§ **TASK DIRECTIONS**
For this exercise, restate word for word only the lines from the one containing "Expand the 'Trtot Ploponr' row chevron" through the last line below. Pictures do not get copied.

═══ RECORDS TO USE

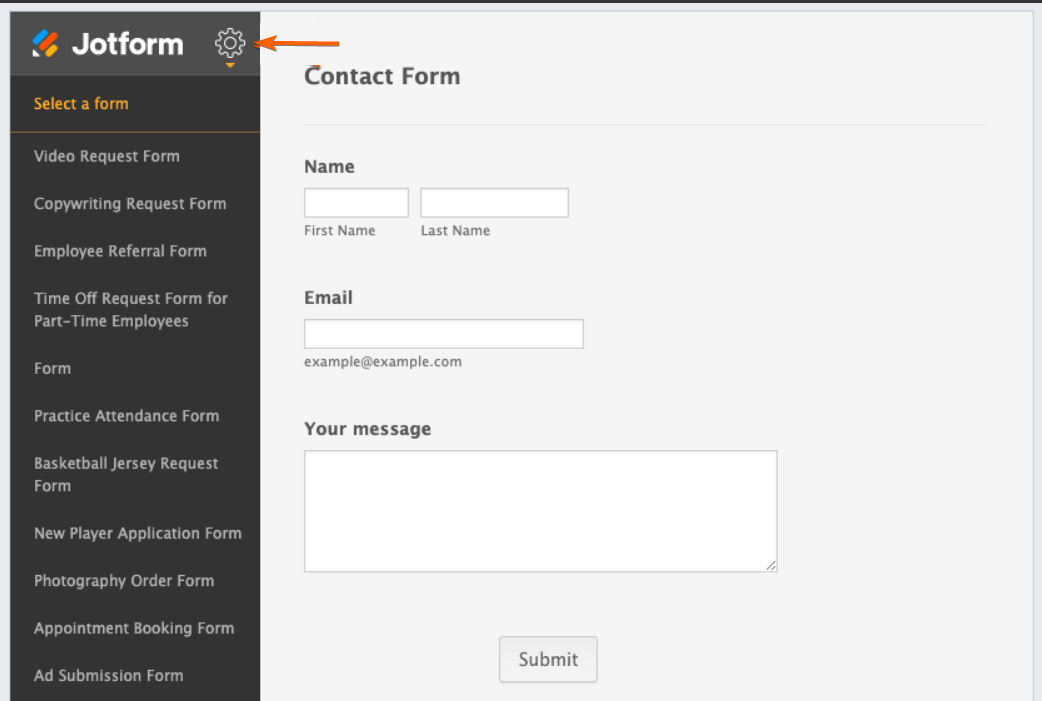The image size is (1042, 701).
Task: Focus the Email input field
Action: click(443, 334)
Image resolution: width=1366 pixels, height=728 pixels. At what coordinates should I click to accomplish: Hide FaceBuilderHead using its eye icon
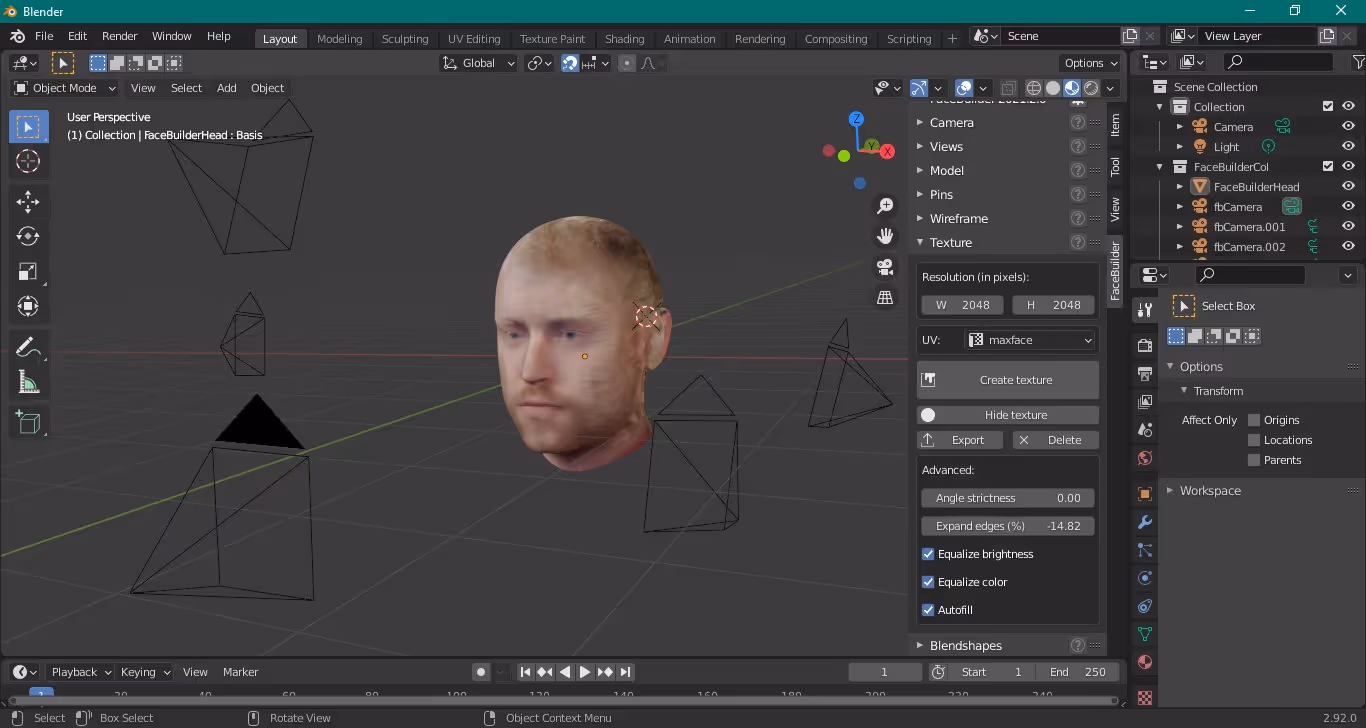click(1348, 186)
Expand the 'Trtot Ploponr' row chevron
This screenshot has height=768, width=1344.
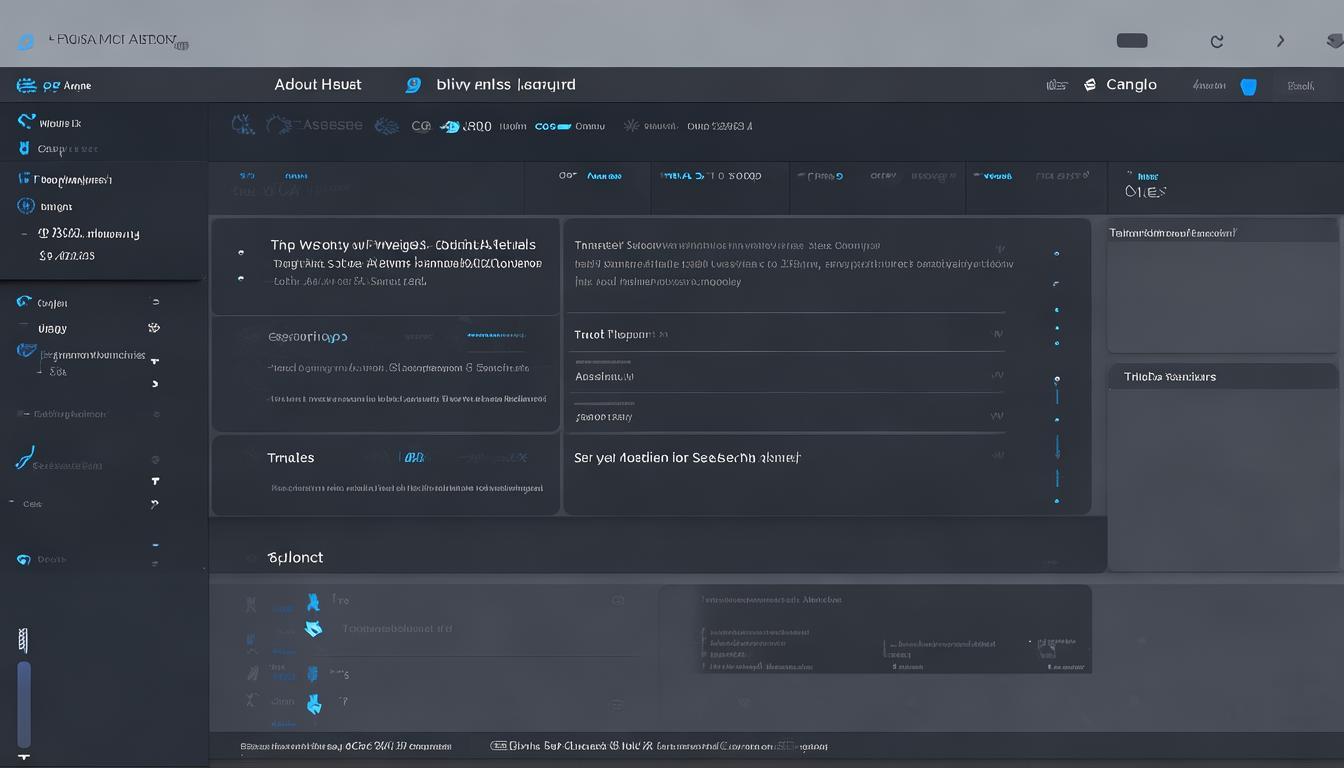click(x=997, y=335)
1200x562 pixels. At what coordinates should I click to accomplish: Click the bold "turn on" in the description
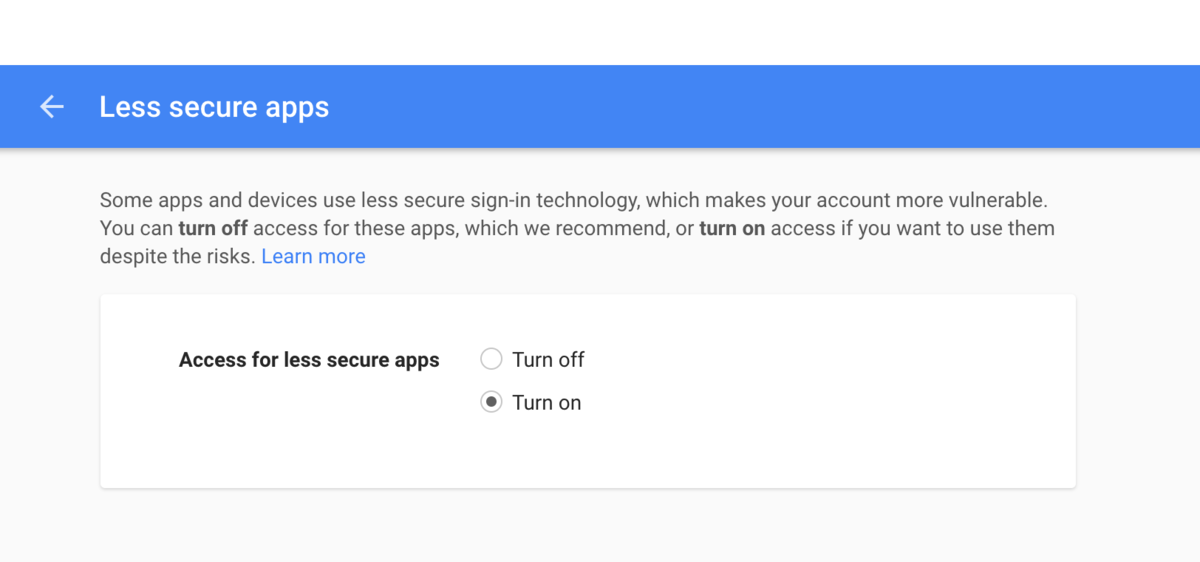pyautogui.click(x=732, y=228)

══════

§ **YOUR RESPONSE**
Expand the 'Trtot Ploponr' row chevron
This screenshot has height=768, width=1344.
click(x=997, y=335)
1200x562 pixels. At what coordinates should I click to accomplish: Click the bold "turn on" in the description
pyautogui.click(x=732, y=228)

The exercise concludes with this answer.